- Signature date: 14 July 1958
- Subject: On prayers for the persecuted Church
- Number: 41 of 41 of the pontificate
- Text: In Latin; In English;

= Meminisse iuvat =

1958 Pope Pius XII encyclical

Meminisse iuvat (14 July 1958) is an encyclical of Pope Pius XII, asking for prayers for the persecuted Church in the East and criticizing harmful cultural developments in the West. He asks for a novena of prayer preceding the feast of the Assumption.

The encyclical reminds its readers, that during the Second World War the Pope did not simply preach peace or work on better understanding between the war parties. Most importantly, he consecrated the whole human race to the Immaculate Heart of Mary, the mother of God. Twelve years later, war is over, but peace has not yet arrived. The new atomic weapons can annihilate not only the vanquished but also the victors.

==Critique of the West==
The problems and crisis of humanity continue to exist, because God, the source and guarantor of justice, the fountain of truth, the basis of all laws, is denied his proper place or, worse, completely disregarded. If a house is not built on a solid and sure foundation, it tumbles down; if a mind is not enlightened by the divine light, it strays more or less from the whole truth; if citizens, peoples, and nations are not animated by brotherly love, strife is born, waxes strong, and reaches full growth.
Christianity teaches the full truth, real justice, and divine charity, which drives away hate, bad intentions and enmity. A return to Christian principles would establish a society that is strong, just, and equitable. The Pope is firmly convinced that, whatever the obstacles or persecutions, Christianity will always win over her enemies. "It is a harmful and reckless policy to do battle with Christianity, for God guarantees, and history testifies, that she shall exist forever." Yet, in some unnamed countries—the Pope clearly points to the West—Christian principles and the Catholic religion are not given their proper place. Unsuspecting and uneducated young people easily fall for the temptations of seductive allurements of vice, as writers and publishers and movies continue to stir up vicious and violent appetites solely for the sake of gain.
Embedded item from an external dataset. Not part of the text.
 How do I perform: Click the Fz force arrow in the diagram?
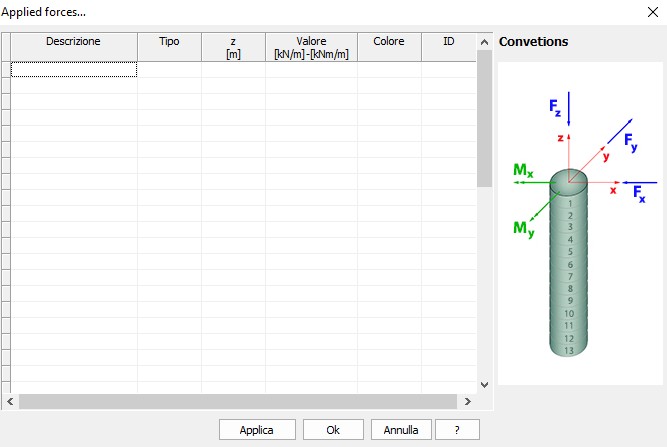pyautogui.click(x=568, y=108)
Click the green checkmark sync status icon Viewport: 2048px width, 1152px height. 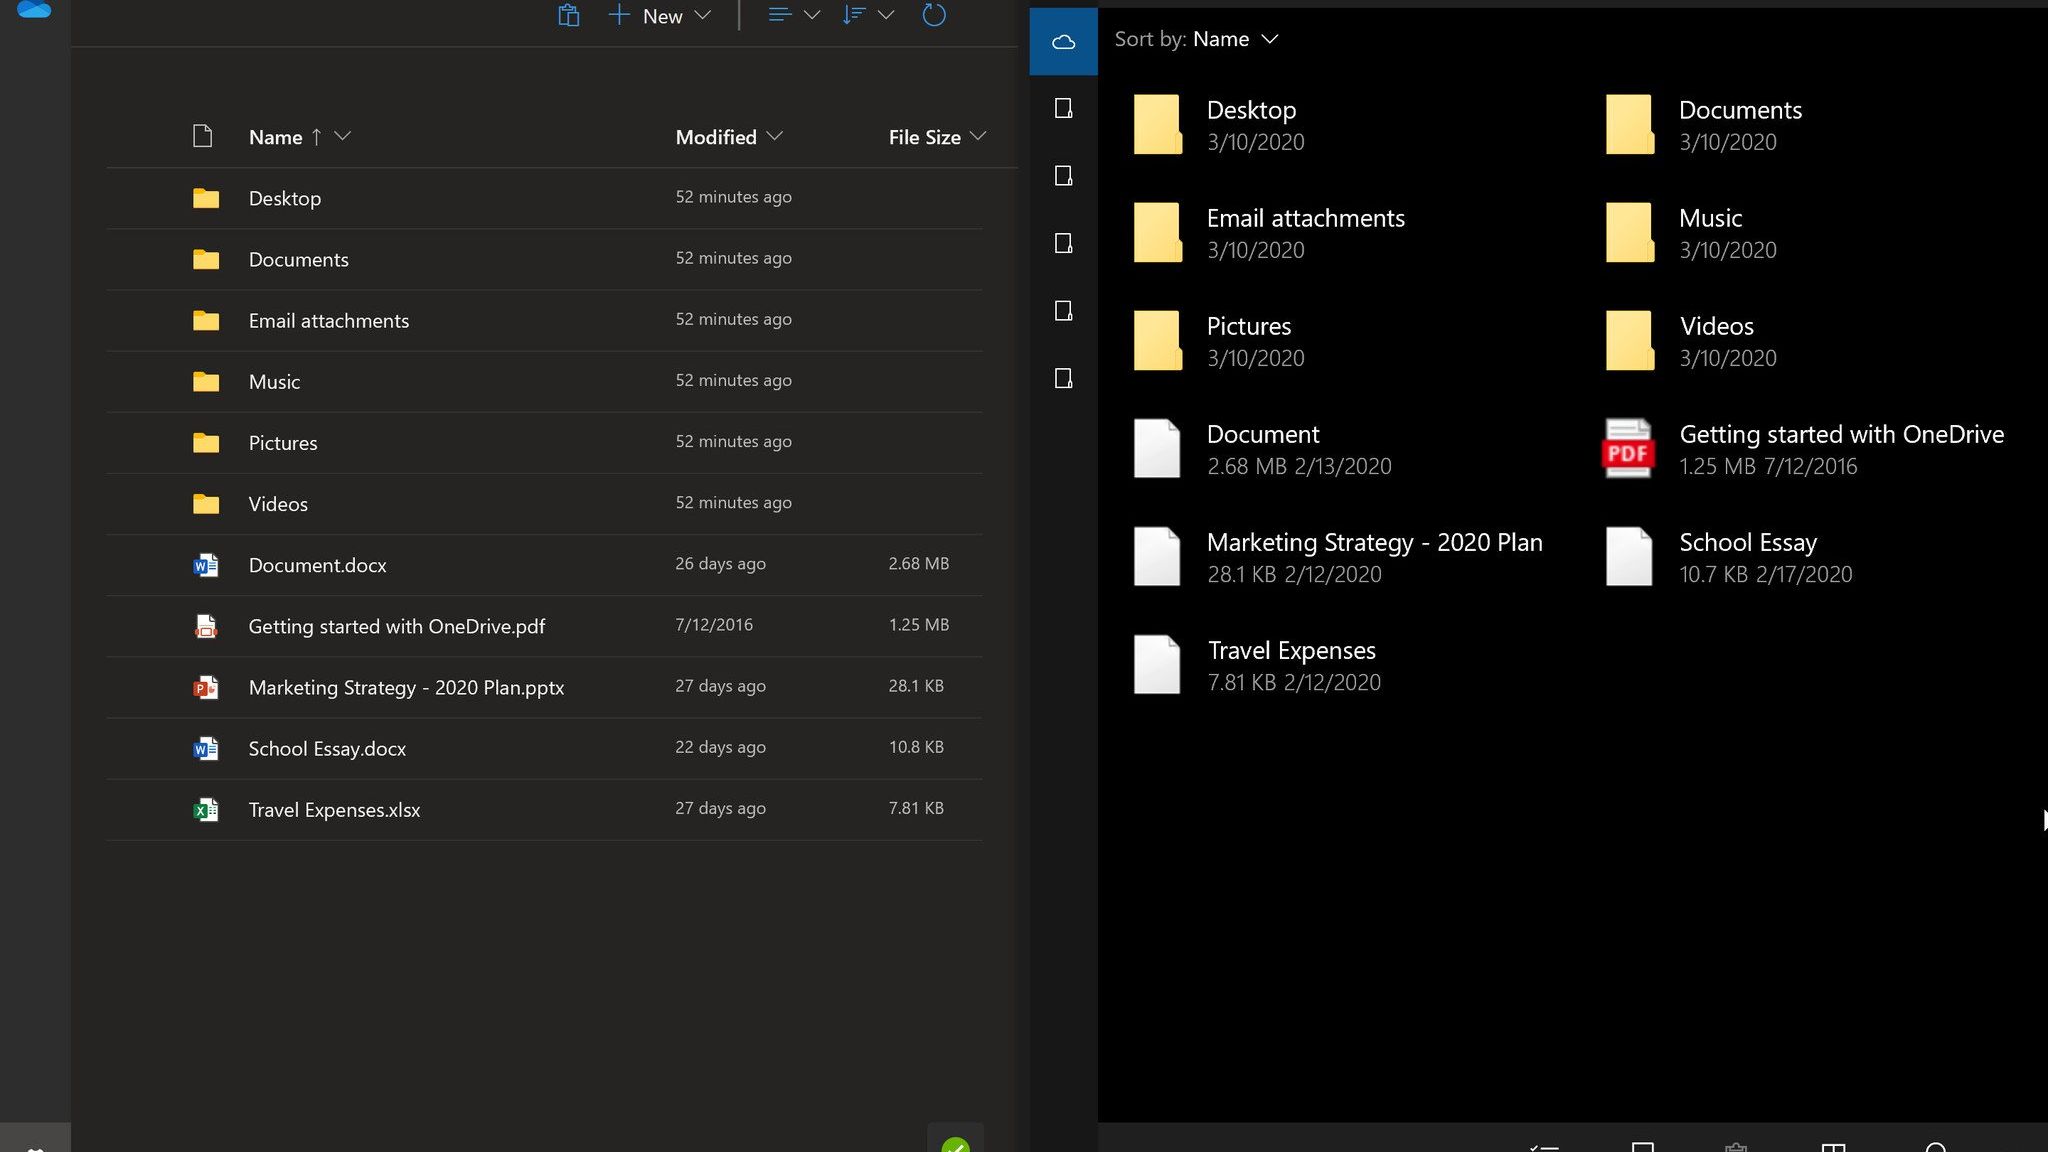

==Persecution in the East==

In the East, persecutions against the Church continue. As a result, many bishops have been driven from their sees or so impeded that they cannot freely exercise their ministry; they have even been cast into prison or exiled. In those countries, newspapers, magazines, and other publications put out by Catholics have been almost completely silenced, as if truth were subject to the exclusive control and discretion of political rulers, and as though divine and human learning and the liberal arts need not be free if they are to flourish for the public and common good. Catholic schools are closed or replaced with institutes of the State which teach nothing at all about God or religion. Missionaries are expelled, jailed or unable to help the faithful. Governments choose and appoint bishops, as if the Catholic Church were a creature of a single nation, dependent on its civil authority, and not a divine institution extending to all peoples.

But most of the faithful, of both the Latin and the Oriental rites, are practicing and defending their ancestral faith tenaciously. Gratefully, the Pope exhorts those who are under many dangerous and deceitful pressures—pressures which would urge them to stop supporting the firm, solid, and constant unity of the Church: "He who does not have the Church as his mother, cannot have God as his father. The Church, founded by Christ can be attacked, but not defeated, for she draws her strength from God, not from man. Just as Christ our Redeemer rose in triumph, so the Church shall some day win a peaceful victory over all her enemies."

The Pope encourages the faithful in the East to have confidence, and to be brave and steadfast soldiers, quoting St. Ignatius, the martyr: "We wish to counsel you in the words of St. Ignatius, martyr, although We know you do not require such counsel: "Serve him for whom you fight. ... May none of you desert him! Your baptism must be a shield; your faith a helmet; your charity a lance; your patience a suit of armour. Your works should be your credentials, so that you may be worthy to receive your reward."

==Church will triumph ==
Empires and mighty states have fallen but the Church stands unmoved among the waves of this world, for she is built on the apostolic rock and holds fast to her foundation, unmoved by the onslaughts of the raging sea. Nothing can even shake her, Pope Pius teaches, because, as many physical elements of this world crash with thunder around her, she continues to provide a safe port. As half of Christianity suffers persecution, the other half is united with their brothers and sisters in prayer, that better times may quickly come upon the whole Church.